The problems are not relevant for all empirical work using the AHLG. Someone working with post-1970s data, for example, or using the AHLG to trace a specific locality over time would not need to worry about this. Scholars might also be able to address some of the problems through their research design or by drawing on supplemental data. It is, however, important to know that these problems exist so that researchers can consider whether or not they might matter in a given application and how best to address the issue.
What general lessons can we learn from this example?
Those working with the AHLG should obviously be careful with their analysis for the reasons outlined above, but there are some general lessons that I’ve learned from this experience as well.
Examine your data at multiple levels. Some of the issues with the AHLG only became apparent when I aggregated the data up to examine broad population trends over time or looked carefully at specific localities that looked suspicious. Did Mexico City really quadruple in size between 1960 and 1980? No. Did Tijuana more than double its population between 1950 and 1960? Actually…yes. Mapping the data also helped to highlight big discrepancies in specific states, especially with the 1900 census. These problems were a lot harder to spot in my initial municipal-level analysis.
We should find better ways of sharing information like this. One not-so-secret goal of this post is just to publicize the issues with this dataset so that other people in my field can know about them. Some of us have been aware of these problems for a while, but it is hard to find the right venue to disseminate this information. Idiosyncratic issues with a single dataset aren’t of general interest and consequently don’t end up in disciplinary journals. We understandably spend most of our time in specialized workshops discussing substantive work rather than “minor” details about data generation or processing. As I noted in my earlier post on the problematic 1921 census, the way this information tends to get passed along is by word of mouth through informal conversations with colleagues. This network-dependent process excludes a lot of people, and it leaves others confused about what the problems are given the absence of physical documentation.

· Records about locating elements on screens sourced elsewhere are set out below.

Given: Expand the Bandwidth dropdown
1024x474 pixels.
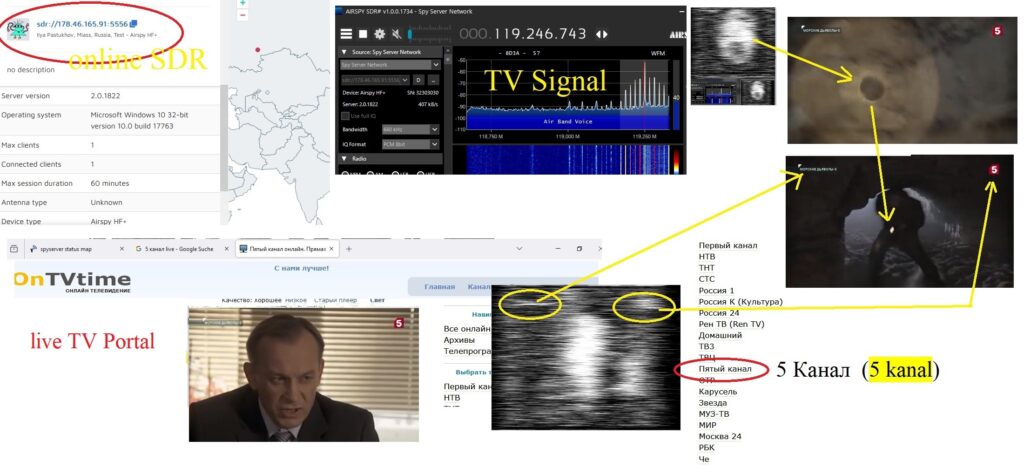Looking at the screenshot, I should [435, 129].
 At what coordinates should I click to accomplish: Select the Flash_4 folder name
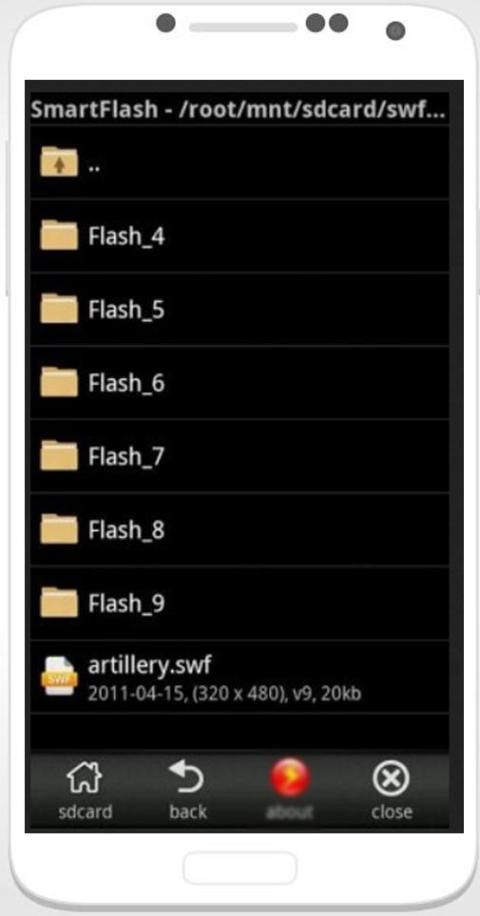pyautogui.click(x=126, y=237)
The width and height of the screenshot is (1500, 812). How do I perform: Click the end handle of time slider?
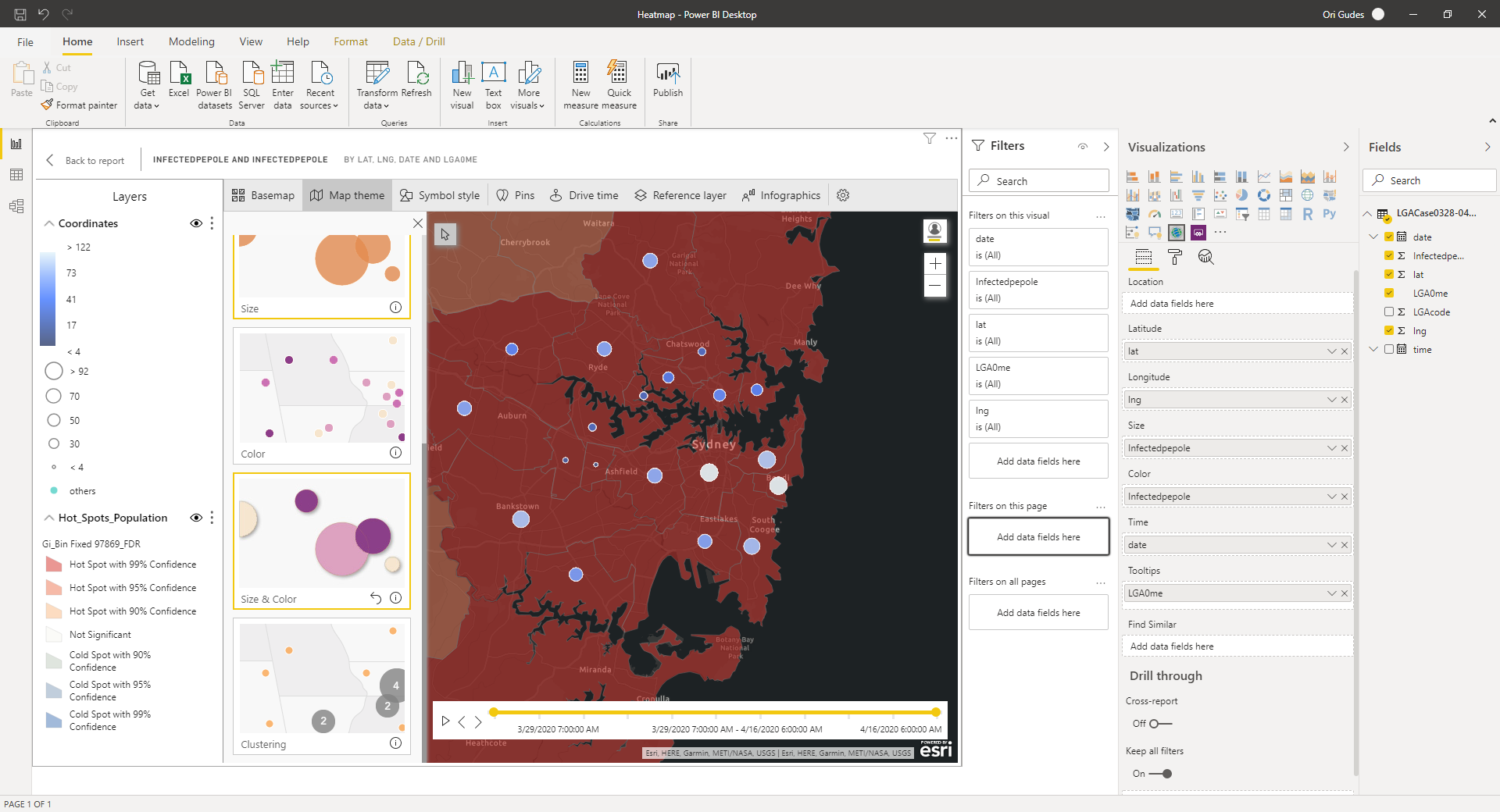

As a result, researchers may inadvertently continue to misunderstand or misuse the data, to all of our detriment.
This boring data work isn’t always valued, but it can be important. Scholars in our field place a premium on research that makes a theoretical or substantive contribution to a topic of general interest, and perhaps rightfully so. Without reliable data, however, it is hard to know whether to trust the substantive conclusions coming out of this work. Assessing idiosyncratic problems with a single dataset is about as far from a topic of general interest as one could get, but these boring errors can unfortunately make a real difference in our research. It might be especially important to look carefully at datasets like this one that are easy to access and look reliable but may have significant problems just below the surface.
 I am grateful to Luz Marina Arias, Alberto Diaz-Cayeros, Francisco Garfias, and especially Jennifer Alix-Garcia for earlier conversations on this topic.
 There are some slight discrepancies between these two sources, but these are extremely small relative to the large discrepancy with the AHLG.